I was trying to think of some Word on the Street highlights/anecdotes from my three years with the organization in Calgary:

– going to my first board meeting without paying too much attention to the address until I got there and realised it was in the law offices of one of the largest law firms in Western Canada on the 45th floor of one of the two “twin towers” in downtown Calgary.  (One WotS board member was a lawyer with the firm.)  I was in my typical non-profit outfit of jeans and a t-shirt and I think the receptionist even asked if I was delivering a parcel!

– man, did we have good catered food for those meetings! This isn't a direct WotS memory but one day when they ordered ribs and a few board members couldn't make it, I ended up taking some leftovers with me then stopping in the underpass heading back to my building and sharing them with some street kids.

– Poet Steve Gillespie, aka “EatLardFudge” took the spirit of the festival to heart and invited everyone in the Poet's Corner tent out in front of the hotel pub where it was hosted that year and did a reading from on top of a bench. 

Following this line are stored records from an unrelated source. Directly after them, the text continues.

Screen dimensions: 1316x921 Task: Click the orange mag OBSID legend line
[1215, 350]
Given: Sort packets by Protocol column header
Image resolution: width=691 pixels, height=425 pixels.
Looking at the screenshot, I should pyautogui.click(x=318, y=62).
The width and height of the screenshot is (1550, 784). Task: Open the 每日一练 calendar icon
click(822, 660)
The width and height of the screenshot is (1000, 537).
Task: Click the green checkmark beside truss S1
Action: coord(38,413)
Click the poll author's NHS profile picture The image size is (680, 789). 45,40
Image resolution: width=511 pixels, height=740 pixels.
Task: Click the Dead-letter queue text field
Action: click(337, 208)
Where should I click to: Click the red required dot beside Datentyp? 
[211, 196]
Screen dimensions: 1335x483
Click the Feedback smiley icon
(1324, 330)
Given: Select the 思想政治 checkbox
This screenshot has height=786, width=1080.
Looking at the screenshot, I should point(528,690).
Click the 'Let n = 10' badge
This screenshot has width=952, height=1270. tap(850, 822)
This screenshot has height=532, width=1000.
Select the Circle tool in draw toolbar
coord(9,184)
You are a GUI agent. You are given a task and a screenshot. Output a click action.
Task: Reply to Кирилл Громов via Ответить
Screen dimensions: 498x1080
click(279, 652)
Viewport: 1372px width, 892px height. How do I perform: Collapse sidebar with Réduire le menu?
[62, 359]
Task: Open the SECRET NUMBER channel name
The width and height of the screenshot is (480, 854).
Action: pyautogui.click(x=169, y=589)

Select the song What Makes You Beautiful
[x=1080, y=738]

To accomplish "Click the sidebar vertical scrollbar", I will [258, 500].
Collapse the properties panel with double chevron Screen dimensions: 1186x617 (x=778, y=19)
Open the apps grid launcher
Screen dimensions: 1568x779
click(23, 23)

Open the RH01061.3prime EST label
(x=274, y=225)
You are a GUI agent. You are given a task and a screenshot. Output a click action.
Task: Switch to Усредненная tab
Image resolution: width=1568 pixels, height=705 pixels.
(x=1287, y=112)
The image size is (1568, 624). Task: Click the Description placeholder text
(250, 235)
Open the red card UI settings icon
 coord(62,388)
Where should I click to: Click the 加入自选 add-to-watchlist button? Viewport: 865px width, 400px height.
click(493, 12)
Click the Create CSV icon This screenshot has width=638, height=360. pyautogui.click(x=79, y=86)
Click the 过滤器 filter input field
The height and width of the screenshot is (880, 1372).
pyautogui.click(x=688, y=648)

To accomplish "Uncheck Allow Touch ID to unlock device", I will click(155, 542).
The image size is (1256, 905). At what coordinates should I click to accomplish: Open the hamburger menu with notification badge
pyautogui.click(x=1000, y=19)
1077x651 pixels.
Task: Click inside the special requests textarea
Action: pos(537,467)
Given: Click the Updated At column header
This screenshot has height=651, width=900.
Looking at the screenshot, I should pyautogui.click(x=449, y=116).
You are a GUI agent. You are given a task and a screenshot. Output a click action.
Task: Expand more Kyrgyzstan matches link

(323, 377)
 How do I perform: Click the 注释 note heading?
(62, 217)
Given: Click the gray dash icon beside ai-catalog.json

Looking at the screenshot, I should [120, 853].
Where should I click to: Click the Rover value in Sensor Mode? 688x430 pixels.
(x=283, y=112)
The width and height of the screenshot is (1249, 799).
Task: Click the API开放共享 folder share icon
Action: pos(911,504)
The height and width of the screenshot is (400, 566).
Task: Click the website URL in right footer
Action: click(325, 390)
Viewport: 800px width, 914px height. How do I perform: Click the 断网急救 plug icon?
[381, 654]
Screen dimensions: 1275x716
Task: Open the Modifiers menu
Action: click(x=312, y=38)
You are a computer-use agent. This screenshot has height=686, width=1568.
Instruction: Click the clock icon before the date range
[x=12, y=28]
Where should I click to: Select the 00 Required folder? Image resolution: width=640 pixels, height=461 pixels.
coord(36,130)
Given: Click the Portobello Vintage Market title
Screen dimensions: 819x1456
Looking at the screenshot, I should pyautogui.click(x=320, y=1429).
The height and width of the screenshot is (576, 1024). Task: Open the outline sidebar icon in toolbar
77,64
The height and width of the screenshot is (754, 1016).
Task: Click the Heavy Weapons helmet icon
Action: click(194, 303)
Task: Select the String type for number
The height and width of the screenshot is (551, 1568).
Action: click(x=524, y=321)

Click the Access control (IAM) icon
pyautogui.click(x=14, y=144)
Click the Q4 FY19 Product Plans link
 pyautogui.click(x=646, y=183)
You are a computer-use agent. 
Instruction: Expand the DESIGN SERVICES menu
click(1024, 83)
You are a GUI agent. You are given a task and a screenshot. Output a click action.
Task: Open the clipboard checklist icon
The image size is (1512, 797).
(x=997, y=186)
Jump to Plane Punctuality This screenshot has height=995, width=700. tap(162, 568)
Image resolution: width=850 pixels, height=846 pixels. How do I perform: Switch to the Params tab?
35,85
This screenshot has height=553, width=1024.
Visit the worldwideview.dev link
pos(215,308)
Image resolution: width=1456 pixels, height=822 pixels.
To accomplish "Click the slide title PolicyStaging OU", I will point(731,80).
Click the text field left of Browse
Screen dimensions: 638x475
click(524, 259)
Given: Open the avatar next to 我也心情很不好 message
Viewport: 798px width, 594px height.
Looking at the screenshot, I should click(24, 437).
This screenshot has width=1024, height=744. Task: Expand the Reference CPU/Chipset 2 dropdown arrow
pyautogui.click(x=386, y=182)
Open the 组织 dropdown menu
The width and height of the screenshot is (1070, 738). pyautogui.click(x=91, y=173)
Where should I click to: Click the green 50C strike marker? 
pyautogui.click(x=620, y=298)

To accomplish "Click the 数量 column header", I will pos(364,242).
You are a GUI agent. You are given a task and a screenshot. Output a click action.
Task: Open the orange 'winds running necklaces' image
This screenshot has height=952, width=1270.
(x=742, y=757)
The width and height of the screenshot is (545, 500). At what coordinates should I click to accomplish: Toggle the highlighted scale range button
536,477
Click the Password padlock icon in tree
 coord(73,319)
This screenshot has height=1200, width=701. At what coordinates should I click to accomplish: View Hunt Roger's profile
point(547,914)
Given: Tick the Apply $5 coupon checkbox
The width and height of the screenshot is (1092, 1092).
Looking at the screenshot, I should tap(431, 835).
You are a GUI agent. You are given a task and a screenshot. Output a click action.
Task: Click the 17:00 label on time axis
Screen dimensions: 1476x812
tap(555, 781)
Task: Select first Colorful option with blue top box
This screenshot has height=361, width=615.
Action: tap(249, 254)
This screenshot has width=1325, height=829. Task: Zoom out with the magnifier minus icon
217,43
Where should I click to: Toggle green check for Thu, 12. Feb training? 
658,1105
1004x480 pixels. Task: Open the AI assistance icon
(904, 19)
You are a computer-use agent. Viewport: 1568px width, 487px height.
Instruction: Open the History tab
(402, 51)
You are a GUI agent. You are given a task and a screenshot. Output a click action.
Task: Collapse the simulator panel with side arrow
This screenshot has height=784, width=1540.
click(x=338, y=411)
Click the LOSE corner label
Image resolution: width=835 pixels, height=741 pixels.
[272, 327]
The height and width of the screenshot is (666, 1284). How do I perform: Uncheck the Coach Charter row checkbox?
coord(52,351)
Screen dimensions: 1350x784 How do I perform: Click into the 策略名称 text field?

– getting to meet the Calgary Flames' Robyn Regher as a celebrity reader (this was back when the Flames still sucked so don't tell him but we even had to scramble to make sure there was a good audience!)

– watching Christian Bok's poetry reading draw a massive crowd.  (He writes poetry written in a created language which sounds something like Klingon.)

– Will Ferguson running on stage to the pounding sounds of “Paperback Writer” by the Beatles and giving a hilarious reading.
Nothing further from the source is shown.